Précédent |
Envoyer à un ami |
Imprimer |
Suivant |
|---|
Le président de l'International Rugby Board (IRB), Syd Millar, a fait part lundi de son indignation à la suite de la décision des clubs français et anglais de boycotter la Coupe d'Europe (ERC).
"La décision des clubs français et anglais de ne pas participer à la Coupe d'Europe a été qualifiée de regrettable, malheureuse et honteuse", a déclaré Millar. "C'est bien plus que cela. Il est absolument pitoyable et égoïste de détruire un tournoi devenu un rendez-vous annuel attendu par tous, qui connaît un fort succès et est vital pour la santé du rugby européen. Ce retrait aura de sérieuses conséquences pour le rugby mondial."
Millar a également estimé que la responsabilité du boycott revenait au président de la Ligue nationale de rugby (LNR), Serge Blanco.

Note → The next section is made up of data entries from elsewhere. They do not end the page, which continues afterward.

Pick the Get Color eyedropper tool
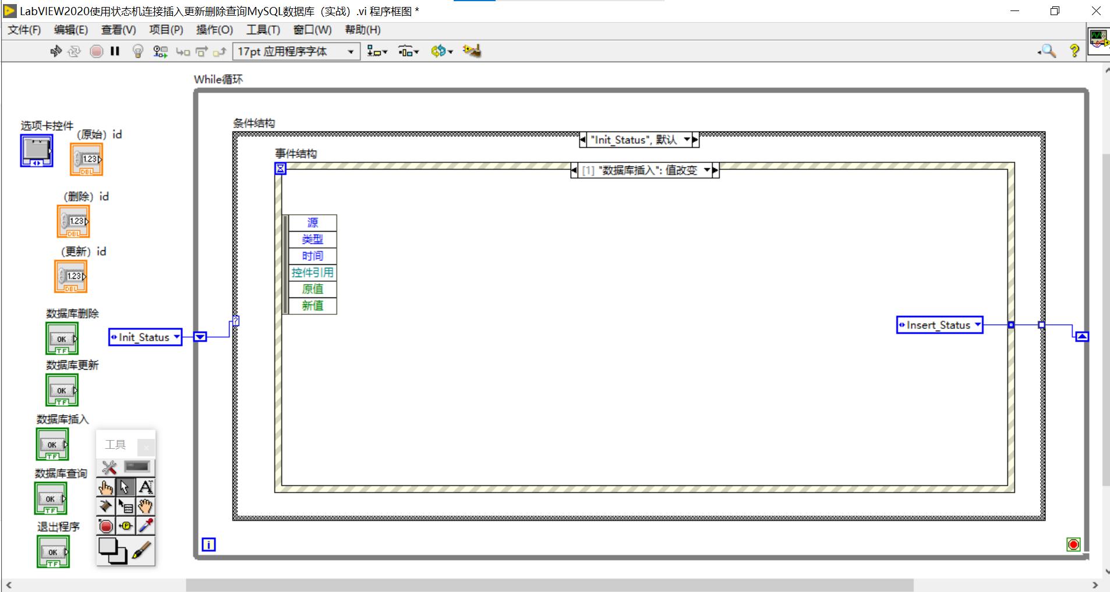[x=146, y=525]

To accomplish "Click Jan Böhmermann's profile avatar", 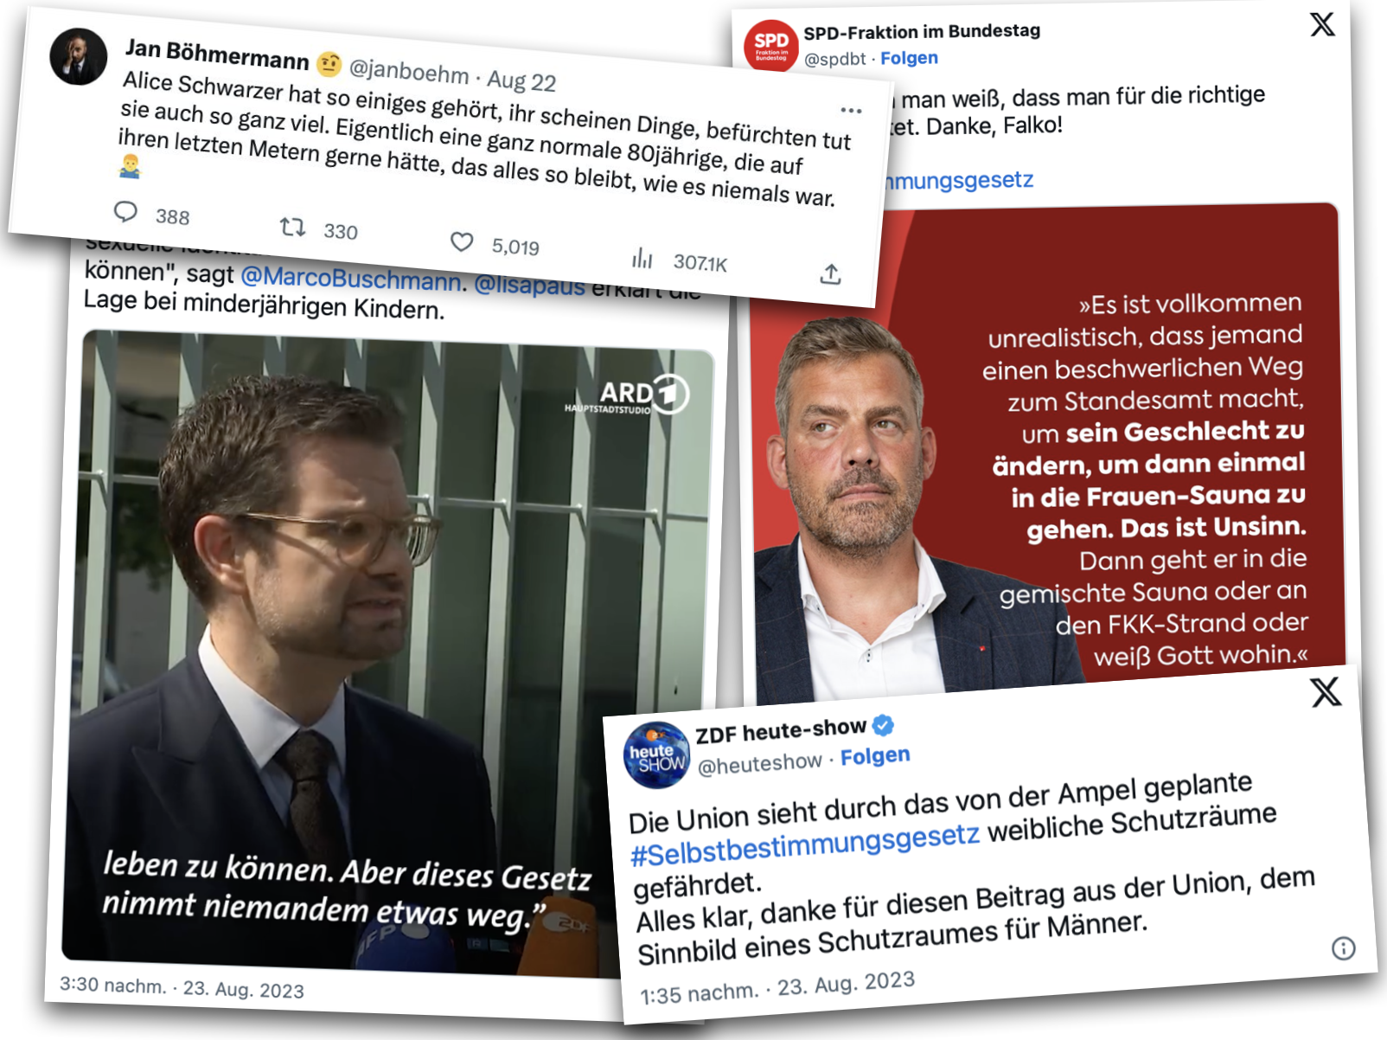I will tap(79, 56).
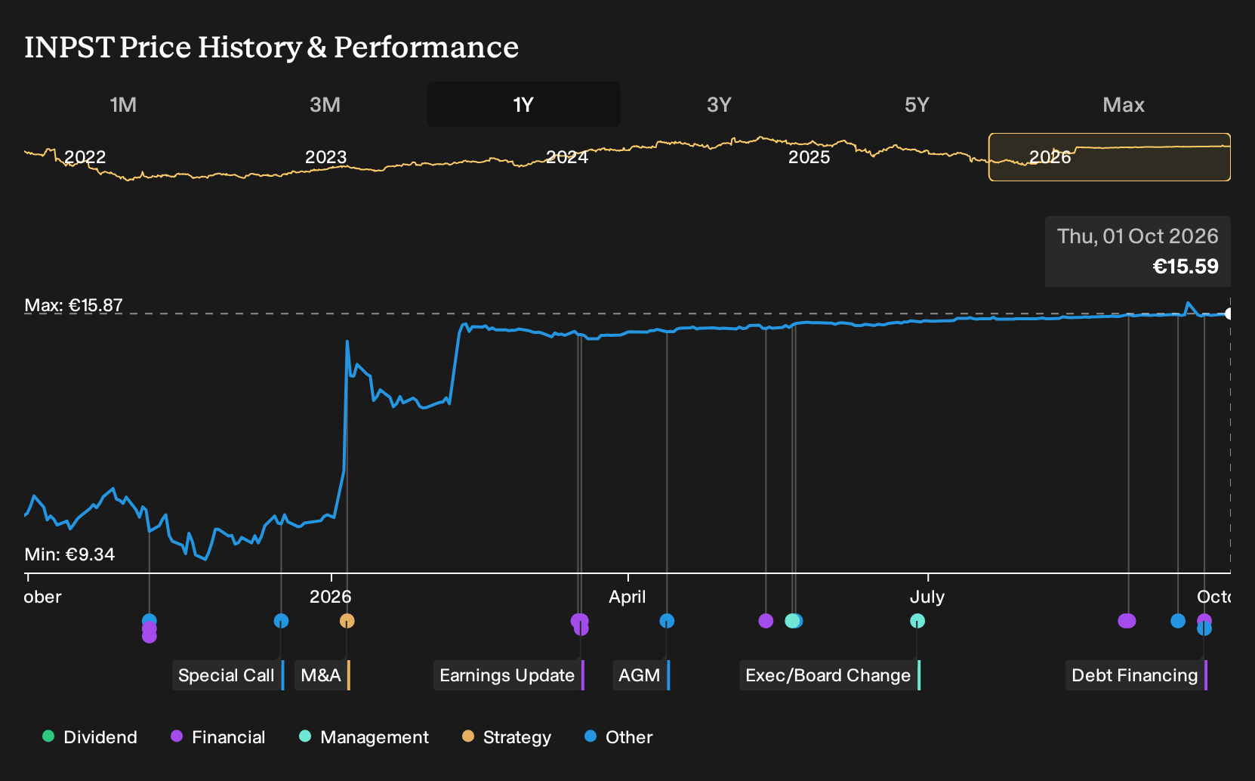The height and width of the screenshot is (781, 1255).
Task: Switch to the 3M range tab
Action: pos(325,104)
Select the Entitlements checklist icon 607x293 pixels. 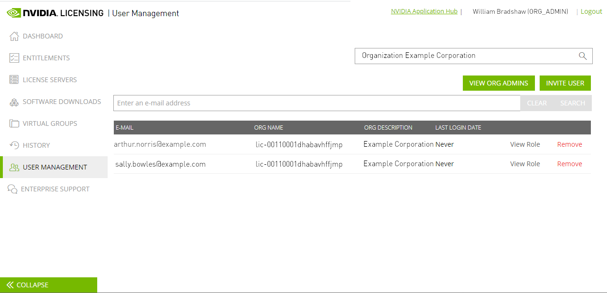[14, 57]
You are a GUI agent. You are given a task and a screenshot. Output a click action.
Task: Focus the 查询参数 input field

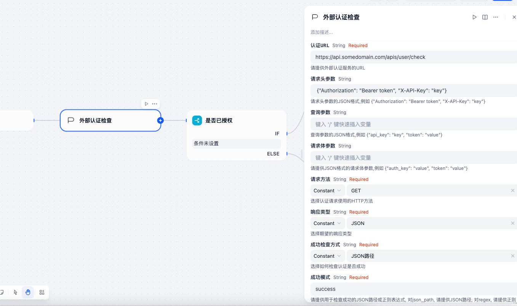413,124
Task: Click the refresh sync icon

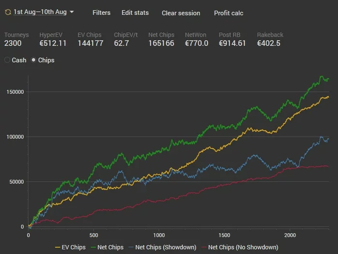Action: point(8,12)
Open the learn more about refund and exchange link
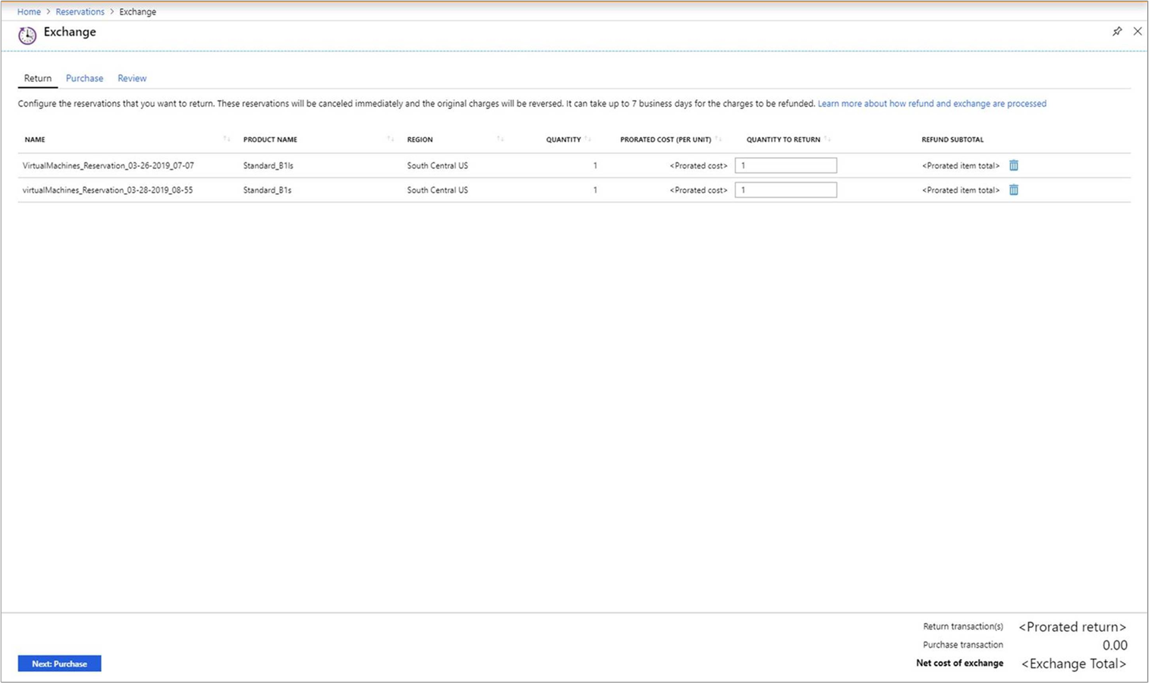1149x683 pixels. [x=932, y=103]
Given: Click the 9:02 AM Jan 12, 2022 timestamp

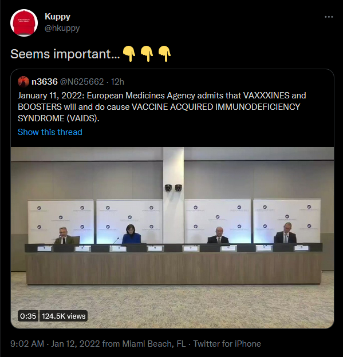Looking at the screenshot, I should coord(55,344).
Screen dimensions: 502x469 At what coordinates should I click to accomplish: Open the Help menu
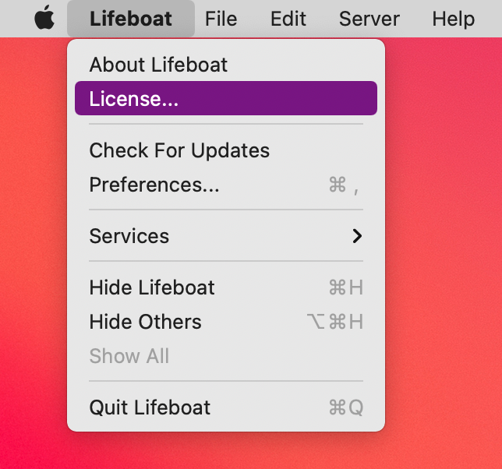pyautogui.click(x=453, y=19)
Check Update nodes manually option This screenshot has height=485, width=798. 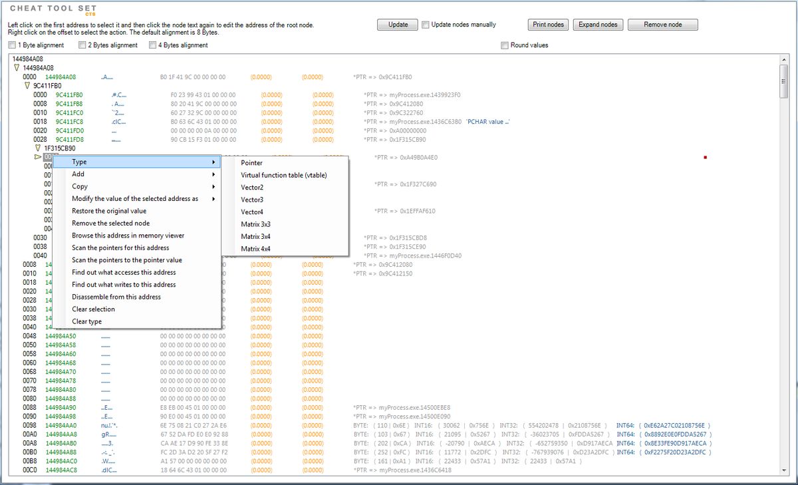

"Contrairement à ce qui a été avancé, cette décision n'est pas destinée à alléger le calendrier français", a affirmé Millar. "Il est certes difficile pour le supporter ordinaire de comprendre pourquoi Serge Blanco a décidé de retirer les clubs français. (...) J'ai toujours éprouvé le plus grand respect pour Serge Blanco, le joueur et l'homme. Mais dans ce cas précis je ne peux que croire qu'il a été très mal conseillé ou qu'il fait preuve de naïveté et s'est laissé manipuler par certains en Angleterre non seulement pour déstabiliser l'ERC mais aussi pour soutenir une remise en cause de la façon dont le rugby professionnel est géré par les Fédérations nationales et par l'International Rugby Board.
A l'occasion de la renégociation des accords de Paris datant de 1999 et concernant l'organisation des coupes d'Europe, il avait été prévu que les Fédérations française et anglaise cèdent à leurs clubs la moitié de leurs actions dans l'ERC. Cette rétrocession aurait apporté aux ligues anglaise et française des garanties quant à l'avenir des clubs.
Or, si la FFR était prête à tenir sa parole, la RFU (NDLR: la fédération anglaise) aurait souhaité revenir dessus. "La RFU se refuse à lâcher le moindre pourcentage à ses clubs", a commenté Blanco la semaine dernière.
Au-delà de l'aspect financier, les clubs français et anglais redoutent que derrière cette position, se cache la volonté de la RFU d'imposer un système de franchises ou provinces, propriétés de la fédération comme c'est déjà le cas dans les pays celtes et dans l'hémisphère Sud. Un tel système condamnerait les clubs professionnels tels qu'ils existent actuellement.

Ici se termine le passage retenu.